A replay of the foreclosure wave from the Great Recession?

If no other federal level of support is implemented, grace periods will start ending in 2021 for these 3.3 million borrowers in forbearance, depending on when they entered forbearance.

According to CoreLogic’s chief economist, Frank Nothaft, what happens will depend on the state of the economy, more specifically, the unemployment rate, which dropped to 6.9% in October.

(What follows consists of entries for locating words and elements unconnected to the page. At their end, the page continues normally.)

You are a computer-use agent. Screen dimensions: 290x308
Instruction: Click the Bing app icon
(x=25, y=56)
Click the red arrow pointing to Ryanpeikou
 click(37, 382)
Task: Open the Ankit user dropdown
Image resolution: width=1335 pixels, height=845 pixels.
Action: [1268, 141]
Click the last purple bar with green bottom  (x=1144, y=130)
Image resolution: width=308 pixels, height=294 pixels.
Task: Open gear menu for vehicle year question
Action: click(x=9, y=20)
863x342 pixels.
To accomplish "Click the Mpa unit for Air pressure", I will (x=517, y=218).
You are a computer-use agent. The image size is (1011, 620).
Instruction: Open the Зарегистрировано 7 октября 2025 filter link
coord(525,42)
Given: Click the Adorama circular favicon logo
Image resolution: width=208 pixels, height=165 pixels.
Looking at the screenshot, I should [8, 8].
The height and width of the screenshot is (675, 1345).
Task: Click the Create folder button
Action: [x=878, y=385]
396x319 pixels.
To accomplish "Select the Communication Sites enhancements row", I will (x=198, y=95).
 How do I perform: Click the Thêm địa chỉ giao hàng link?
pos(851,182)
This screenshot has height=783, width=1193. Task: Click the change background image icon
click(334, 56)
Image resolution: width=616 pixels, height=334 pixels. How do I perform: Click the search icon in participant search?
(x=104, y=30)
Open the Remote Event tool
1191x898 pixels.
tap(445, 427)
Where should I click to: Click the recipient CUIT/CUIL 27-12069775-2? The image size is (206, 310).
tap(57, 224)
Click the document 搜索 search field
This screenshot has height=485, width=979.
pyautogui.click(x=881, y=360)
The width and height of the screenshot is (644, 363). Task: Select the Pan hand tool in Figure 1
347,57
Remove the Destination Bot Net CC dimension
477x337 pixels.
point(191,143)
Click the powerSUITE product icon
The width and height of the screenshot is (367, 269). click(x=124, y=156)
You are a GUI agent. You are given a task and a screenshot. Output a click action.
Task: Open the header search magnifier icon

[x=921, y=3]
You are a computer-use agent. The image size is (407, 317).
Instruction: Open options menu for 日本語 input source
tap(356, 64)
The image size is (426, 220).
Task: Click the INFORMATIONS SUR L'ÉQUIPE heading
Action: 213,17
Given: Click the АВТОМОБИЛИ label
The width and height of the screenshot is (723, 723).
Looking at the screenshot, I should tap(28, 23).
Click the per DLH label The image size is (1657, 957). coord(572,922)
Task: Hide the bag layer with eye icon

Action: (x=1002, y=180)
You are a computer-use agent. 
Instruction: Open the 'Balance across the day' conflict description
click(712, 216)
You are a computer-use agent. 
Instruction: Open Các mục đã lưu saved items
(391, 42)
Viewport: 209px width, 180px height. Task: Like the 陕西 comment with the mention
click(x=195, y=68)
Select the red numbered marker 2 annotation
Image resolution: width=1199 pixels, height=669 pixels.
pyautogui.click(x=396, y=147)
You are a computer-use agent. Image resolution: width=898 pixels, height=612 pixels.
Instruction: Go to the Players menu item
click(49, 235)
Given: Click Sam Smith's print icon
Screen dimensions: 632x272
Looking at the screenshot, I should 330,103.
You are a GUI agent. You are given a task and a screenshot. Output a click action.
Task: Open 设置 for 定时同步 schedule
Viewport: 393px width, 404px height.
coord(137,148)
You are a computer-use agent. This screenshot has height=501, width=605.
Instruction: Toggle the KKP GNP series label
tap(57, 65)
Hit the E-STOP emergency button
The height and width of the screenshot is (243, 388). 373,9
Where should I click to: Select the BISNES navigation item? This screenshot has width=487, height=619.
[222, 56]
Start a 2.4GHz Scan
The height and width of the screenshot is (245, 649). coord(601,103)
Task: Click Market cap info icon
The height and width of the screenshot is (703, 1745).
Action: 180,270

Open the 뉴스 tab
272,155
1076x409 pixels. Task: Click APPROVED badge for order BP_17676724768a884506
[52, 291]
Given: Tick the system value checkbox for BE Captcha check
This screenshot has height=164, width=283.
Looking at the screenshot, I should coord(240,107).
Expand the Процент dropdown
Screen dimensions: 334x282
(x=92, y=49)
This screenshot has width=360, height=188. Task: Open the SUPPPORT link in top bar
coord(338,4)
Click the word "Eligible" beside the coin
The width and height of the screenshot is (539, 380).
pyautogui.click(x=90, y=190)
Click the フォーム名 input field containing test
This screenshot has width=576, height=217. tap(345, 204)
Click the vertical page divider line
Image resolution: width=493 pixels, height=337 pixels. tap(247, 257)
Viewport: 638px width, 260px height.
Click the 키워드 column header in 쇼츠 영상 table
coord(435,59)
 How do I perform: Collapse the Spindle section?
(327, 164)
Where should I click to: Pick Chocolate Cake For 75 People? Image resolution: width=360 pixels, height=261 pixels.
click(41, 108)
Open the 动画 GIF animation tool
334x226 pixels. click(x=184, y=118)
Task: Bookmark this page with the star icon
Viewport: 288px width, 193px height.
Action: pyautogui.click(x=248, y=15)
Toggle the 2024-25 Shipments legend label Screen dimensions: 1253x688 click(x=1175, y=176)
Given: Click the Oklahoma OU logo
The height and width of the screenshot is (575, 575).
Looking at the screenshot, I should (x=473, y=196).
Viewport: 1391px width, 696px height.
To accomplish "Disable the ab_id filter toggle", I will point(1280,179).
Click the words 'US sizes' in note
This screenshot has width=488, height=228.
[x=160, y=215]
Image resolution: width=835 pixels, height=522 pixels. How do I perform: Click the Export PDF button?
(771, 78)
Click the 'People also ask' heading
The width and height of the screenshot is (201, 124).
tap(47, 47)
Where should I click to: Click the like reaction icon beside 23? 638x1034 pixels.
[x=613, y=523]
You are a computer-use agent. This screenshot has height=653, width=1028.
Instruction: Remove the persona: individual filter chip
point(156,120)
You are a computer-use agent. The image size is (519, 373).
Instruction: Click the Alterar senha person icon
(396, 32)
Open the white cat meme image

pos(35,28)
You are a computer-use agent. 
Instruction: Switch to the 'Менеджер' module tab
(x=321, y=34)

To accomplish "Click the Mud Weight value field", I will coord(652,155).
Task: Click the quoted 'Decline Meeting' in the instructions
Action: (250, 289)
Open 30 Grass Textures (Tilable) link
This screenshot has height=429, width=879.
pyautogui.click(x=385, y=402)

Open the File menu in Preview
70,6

Of the 93% who are employed and earning income, Nothaft said “what a great time it is to access the mortgage market and buy a home.” For the roughly 7% who are out of work and have been for months, he said it was a very stressful time, especially when you throw a monthly mortgage payment into the mix.

There are two likely scenarios when the grace periods begin to end, Nothaft said: Borrowers will be able to get back to work and make the money needed to make the payments on the modified loans, or their local economy will be weak and they won’t be able to earn the necessary income.

Foreclosures were at their highest in 2010 during the Great Recession, when 2.9 million homes ended up in foreclosure. That means 2021 could have a similar, even higher, number of filings, but Nothaft doesn’t expect it to grow anywhere near as high.

He acknowledged the foreclosure rate was expected to go up in 2021 but said homeowners have higher levels of home equity than during the Great Recession, which puts the state of the market at a much stronger standing this time around.